Removing the ability to become a werewolf was achievable, according to medical professionals. Using Aconitum, a rare flowering plant, or piercing a werewolf’s hands with nails were both said to cure them.
Beast of Gevaudan
Between 1764 and 1767, the Gevaudan province in south-central France was terrorized by a large wolf-like creature. The beast attacked over 200 people, killing and eating around 100 of them. At the time, everyone thought it to be a werewolf.
Werewolves often fight vampires in many of the stories and movies we’ve seen, but a dead werewolf is said to be reborn as a vampire in his next lifetime.
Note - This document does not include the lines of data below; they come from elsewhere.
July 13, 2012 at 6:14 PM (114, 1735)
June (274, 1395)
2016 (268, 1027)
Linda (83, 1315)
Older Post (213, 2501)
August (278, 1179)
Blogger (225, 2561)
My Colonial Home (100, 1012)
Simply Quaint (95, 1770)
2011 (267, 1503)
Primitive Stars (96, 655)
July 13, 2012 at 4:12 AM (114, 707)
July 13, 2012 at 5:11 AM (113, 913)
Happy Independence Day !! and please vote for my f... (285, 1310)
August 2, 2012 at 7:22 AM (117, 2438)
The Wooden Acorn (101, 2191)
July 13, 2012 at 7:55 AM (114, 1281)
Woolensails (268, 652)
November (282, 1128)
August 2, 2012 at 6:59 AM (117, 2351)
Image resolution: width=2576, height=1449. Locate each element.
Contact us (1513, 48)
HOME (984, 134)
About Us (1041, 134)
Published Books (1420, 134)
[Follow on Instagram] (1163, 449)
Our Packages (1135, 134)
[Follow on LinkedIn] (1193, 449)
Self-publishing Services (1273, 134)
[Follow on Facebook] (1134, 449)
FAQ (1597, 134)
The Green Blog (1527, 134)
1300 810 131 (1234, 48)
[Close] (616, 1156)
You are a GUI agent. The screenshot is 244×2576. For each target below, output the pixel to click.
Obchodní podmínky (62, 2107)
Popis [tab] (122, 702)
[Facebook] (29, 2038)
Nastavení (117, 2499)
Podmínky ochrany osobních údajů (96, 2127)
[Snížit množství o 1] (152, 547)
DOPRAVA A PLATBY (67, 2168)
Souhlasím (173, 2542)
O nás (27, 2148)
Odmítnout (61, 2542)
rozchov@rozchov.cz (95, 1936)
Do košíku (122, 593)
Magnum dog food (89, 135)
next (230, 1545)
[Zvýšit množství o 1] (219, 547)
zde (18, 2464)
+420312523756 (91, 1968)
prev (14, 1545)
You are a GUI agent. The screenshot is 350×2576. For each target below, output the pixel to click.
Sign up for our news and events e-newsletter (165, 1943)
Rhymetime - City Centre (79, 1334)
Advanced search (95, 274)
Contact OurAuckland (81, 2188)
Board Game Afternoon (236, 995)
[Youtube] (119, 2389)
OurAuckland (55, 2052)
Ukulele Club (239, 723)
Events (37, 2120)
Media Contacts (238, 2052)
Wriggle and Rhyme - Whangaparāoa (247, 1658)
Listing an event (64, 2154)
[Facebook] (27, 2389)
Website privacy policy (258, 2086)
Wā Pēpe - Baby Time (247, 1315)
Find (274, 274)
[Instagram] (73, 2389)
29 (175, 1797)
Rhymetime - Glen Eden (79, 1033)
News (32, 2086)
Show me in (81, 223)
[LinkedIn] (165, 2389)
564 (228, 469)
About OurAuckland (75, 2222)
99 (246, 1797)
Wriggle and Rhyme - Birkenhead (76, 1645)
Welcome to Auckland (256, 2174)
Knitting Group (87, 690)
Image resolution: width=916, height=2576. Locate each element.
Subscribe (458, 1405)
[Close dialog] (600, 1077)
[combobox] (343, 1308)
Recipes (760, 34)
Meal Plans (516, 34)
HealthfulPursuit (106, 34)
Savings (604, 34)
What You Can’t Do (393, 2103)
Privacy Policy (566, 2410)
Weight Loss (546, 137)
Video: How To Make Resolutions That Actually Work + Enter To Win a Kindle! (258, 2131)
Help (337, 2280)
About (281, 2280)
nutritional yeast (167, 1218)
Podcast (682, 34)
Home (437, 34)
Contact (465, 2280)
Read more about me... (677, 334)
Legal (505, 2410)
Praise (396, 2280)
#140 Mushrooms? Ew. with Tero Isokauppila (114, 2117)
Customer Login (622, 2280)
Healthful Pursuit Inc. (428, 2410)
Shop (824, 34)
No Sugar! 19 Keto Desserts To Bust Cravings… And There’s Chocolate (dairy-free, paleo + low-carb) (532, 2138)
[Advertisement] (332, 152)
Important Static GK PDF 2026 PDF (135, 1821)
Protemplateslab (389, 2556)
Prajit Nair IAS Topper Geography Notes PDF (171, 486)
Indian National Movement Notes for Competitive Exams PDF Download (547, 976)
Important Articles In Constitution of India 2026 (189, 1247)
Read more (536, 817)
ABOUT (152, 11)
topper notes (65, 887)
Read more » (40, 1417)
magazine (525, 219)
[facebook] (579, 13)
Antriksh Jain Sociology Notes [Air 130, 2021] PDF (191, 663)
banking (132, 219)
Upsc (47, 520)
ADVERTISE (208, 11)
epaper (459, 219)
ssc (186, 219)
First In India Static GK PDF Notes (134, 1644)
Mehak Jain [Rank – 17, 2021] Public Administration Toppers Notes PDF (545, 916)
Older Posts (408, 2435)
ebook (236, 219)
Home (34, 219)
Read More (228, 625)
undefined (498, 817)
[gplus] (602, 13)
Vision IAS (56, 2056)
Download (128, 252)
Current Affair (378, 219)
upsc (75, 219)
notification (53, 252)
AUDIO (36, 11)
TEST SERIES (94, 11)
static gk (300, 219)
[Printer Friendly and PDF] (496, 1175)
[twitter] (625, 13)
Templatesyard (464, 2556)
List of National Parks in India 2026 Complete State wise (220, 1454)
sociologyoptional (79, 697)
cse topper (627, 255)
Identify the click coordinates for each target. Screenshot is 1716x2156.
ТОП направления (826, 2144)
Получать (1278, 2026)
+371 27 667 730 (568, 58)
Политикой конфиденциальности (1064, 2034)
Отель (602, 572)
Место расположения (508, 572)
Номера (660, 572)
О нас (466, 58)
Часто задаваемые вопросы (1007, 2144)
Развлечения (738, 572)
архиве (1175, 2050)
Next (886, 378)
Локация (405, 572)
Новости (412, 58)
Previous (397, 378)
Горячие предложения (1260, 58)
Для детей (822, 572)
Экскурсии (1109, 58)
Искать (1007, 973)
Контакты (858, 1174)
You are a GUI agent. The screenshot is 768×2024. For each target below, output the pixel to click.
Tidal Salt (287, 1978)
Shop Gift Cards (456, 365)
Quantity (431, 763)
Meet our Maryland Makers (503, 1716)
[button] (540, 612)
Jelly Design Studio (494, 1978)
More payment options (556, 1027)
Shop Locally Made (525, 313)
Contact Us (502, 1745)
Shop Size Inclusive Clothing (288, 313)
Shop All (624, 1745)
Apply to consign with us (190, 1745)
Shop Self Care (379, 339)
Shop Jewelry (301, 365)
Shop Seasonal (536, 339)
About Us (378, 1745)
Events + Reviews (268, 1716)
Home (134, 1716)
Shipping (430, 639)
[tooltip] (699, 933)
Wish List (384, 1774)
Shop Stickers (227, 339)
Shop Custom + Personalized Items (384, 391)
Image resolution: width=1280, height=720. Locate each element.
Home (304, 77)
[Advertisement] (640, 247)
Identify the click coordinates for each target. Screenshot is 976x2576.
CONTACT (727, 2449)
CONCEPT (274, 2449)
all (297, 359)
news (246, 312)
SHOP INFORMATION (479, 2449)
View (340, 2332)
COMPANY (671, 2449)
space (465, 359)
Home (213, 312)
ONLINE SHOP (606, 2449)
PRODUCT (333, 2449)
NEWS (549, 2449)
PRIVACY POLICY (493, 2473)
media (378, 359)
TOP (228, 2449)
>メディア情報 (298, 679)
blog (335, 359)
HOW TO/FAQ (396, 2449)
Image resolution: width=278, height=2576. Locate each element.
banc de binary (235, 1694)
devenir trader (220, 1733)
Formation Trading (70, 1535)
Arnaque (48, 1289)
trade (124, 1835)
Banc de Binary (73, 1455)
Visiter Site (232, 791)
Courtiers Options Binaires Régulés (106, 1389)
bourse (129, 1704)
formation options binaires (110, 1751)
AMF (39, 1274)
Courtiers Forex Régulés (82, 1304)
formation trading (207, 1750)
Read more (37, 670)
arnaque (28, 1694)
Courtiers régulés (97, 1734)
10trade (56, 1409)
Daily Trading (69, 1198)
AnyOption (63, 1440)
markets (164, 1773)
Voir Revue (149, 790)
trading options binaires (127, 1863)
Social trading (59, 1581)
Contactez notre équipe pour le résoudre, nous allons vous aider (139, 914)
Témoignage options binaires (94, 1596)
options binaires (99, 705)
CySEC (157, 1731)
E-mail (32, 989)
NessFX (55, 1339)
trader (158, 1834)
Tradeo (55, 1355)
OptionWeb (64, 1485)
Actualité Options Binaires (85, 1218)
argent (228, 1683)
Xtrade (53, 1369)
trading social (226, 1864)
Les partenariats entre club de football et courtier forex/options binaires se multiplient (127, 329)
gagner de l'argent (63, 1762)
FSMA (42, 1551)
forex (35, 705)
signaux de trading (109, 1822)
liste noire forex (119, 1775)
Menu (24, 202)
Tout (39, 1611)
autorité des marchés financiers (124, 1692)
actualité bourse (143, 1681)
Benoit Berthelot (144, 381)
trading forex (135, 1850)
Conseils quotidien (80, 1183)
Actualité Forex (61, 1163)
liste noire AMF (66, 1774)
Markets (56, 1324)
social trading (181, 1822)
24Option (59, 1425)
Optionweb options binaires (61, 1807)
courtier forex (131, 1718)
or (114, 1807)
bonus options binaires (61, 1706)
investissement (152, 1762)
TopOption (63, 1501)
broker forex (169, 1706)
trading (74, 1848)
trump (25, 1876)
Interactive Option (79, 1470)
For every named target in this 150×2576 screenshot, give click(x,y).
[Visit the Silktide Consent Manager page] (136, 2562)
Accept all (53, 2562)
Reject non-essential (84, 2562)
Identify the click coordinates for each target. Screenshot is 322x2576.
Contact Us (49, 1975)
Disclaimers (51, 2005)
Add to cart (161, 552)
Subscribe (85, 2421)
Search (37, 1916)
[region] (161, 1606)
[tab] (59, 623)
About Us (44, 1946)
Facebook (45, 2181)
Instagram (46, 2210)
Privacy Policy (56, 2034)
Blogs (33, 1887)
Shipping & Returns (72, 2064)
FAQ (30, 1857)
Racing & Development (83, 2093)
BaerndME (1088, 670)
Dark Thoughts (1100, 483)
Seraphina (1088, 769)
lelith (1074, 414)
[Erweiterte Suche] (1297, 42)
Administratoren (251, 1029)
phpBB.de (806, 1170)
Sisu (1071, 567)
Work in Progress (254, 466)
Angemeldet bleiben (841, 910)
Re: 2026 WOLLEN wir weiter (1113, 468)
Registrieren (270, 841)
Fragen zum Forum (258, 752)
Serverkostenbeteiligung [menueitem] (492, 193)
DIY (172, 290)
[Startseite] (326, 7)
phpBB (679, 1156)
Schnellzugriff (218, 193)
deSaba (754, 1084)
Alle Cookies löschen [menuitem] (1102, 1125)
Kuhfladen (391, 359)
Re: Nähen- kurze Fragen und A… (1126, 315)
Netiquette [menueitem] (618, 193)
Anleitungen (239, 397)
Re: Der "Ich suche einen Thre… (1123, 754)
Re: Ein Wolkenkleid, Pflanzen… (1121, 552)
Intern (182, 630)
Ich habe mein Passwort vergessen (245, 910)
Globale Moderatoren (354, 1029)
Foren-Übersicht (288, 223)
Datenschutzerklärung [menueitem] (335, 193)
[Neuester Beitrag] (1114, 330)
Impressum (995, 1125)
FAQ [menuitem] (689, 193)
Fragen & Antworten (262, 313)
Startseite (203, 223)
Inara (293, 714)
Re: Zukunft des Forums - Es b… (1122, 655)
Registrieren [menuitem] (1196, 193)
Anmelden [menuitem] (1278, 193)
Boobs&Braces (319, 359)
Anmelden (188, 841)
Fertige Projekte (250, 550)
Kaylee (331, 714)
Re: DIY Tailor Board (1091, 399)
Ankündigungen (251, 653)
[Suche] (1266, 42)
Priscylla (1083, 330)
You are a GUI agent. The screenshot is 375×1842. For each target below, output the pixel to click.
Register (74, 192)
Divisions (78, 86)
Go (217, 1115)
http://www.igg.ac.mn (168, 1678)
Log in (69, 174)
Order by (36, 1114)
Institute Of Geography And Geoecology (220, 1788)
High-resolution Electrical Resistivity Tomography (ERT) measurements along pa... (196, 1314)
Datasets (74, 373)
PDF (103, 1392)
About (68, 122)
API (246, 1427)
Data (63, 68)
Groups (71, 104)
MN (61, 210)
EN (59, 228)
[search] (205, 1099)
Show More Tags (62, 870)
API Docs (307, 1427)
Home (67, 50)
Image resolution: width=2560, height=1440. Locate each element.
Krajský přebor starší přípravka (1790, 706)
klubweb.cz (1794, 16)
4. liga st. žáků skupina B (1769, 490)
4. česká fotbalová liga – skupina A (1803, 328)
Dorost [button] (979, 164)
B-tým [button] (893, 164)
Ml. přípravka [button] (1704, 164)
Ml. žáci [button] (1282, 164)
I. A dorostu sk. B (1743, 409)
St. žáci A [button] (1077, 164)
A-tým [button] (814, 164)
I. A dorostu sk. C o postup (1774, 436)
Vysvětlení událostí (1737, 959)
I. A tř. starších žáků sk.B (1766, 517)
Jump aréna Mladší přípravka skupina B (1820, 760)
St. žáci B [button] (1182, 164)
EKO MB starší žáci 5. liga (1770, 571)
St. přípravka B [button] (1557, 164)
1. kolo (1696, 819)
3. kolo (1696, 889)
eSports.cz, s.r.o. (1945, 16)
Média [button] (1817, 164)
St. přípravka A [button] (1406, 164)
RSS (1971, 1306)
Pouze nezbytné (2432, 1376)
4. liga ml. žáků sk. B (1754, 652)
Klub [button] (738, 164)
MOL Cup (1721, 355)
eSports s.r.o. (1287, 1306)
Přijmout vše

In Viking Scandinavia, stories of warriors dressed up in wolf skin were said to have the ability to take on the spirit of the wolf in battle. They felt no pain and killed their enemy in frenzied states.
In some countries, wolves could not be located, so the society came up with something a little different. In South America, the “Werepuma” could be found, in Asia, the “Weretiger” was notable, and in Africa, the “Werehyena” was fearsome.
In Armenia, people believed that should a woman be convicted of a deadly sin, then she would transform into a werewolf and spend the next seven years in this state. Werewolves don’t only need to be males.
The idea that being a werewolf could be transmitted through something such as a bite is said to have come from a disease, such as rabies, being brought about through a bite by an animal.
The spread of werewolf tales into the Americas is said to have happened in the 16th century, thanks to the European colonists making their way to the new lands for settlement.